Problem description -> Please repeat only the lines below starting at the line that holds "Given: Switch to the 进程 tab" and ending at the line that holds "The width and height of the screenshot is (664, 359).", exactly, with both of those lines included and every picture omitted.

Data shown ->
+===+

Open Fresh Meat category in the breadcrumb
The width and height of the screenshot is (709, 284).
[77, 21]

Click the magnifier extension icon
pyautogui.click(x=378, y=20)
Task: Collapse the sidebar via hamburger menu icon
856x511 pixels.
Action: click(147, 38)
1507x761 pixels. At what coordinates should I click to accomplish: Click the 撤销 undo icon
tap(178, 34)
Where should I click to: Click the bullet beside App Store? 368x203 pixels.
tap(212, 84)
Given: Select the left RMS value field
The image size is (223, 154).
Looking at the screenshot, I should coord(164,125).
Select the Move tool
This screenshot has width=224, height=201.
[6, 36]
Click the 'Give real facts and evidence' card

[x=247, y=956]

+===+

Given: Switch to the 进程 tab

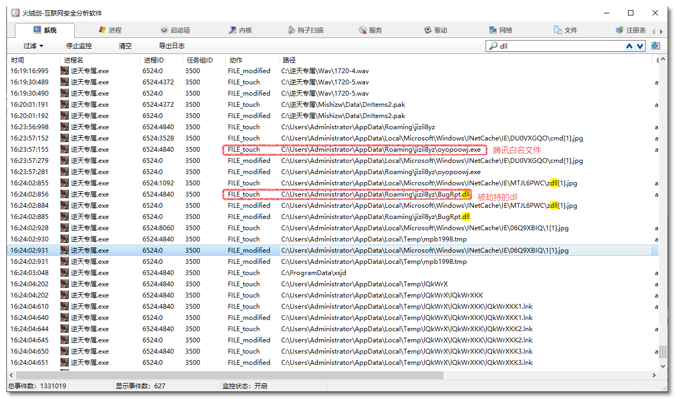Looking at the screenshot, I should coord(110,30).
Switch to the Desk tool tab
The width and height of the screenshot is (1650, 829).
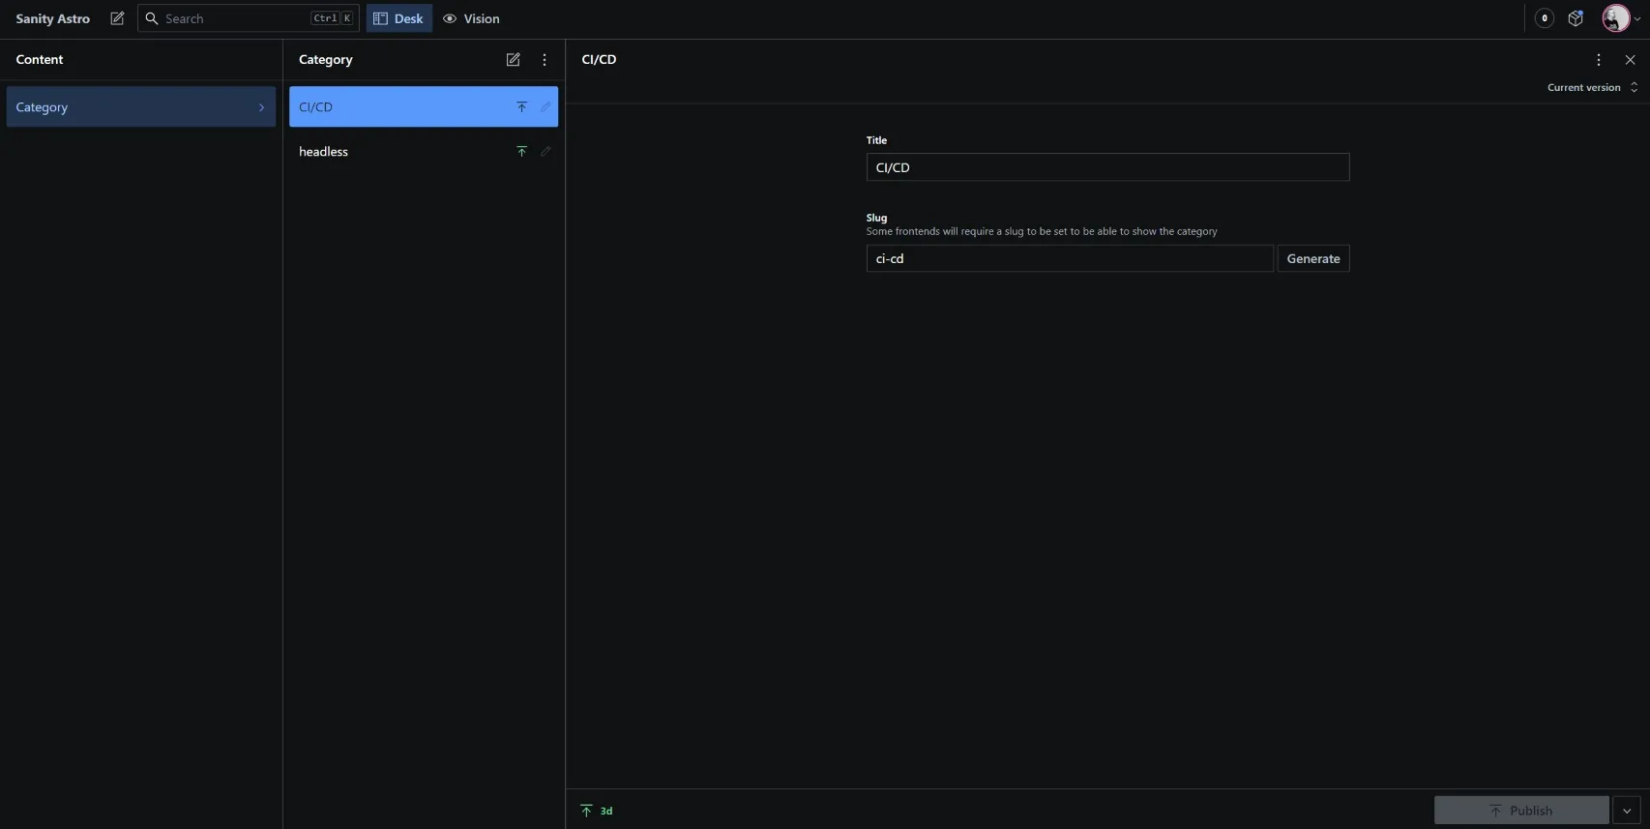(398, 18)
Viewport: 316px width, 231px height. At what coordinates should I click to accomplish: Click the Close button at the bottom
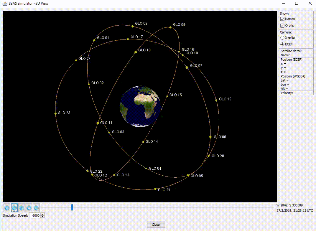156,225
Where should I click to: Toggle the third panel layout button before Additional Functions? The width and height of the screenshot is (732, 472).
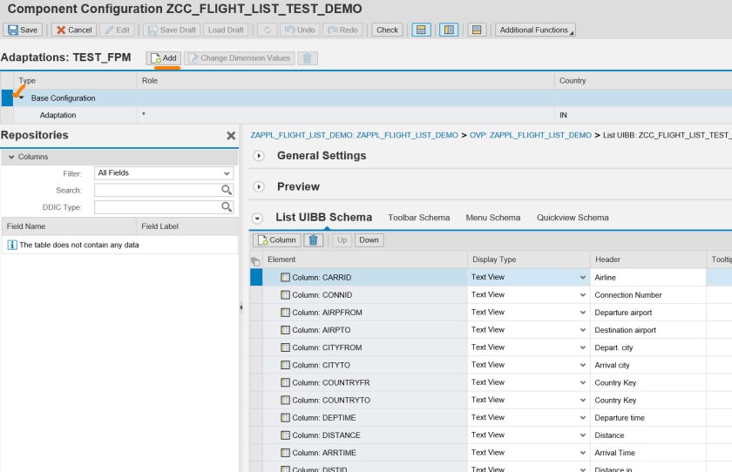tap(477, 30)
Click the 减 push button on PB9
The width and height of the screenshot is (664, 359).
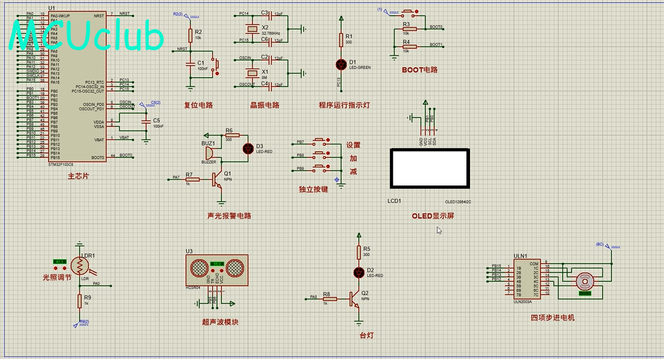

+===+

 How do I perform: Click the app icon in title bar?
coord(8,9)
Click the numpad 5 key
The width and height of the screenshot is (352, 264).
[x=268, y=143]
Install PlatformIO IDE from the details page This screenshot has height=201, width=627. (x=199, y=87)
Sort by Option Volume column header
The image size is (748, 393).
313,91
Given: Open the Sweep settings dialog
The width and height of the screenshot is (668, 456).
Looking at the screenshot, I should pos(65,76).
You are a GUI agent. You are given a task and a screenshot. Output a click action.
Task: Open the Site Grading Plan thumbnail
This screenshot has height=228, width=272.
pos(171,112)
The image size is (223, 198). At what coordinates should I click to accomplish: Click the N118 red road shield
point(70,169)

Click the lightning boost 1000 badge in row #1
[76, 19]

+===+

Task response ->
Given: Switch to the 进程 tab

Looking at the screenshot, I should coord(110,30).
Switch to the Desk tool tab
The width and height of the screenshot is (1650, 829).
(398, 18)
Viewport: 316px width, 231px height. At what coordinates should I click to accomplish: Click the Close button at the bottom
156,225
Where should I click to: Toggle the third panel layout button before Additional Functions? The width and height of the screenshot is (732, 472).
tap(477, 30)
Click the 减 push button on PB9
The width and height of the screenshot is (664, 359).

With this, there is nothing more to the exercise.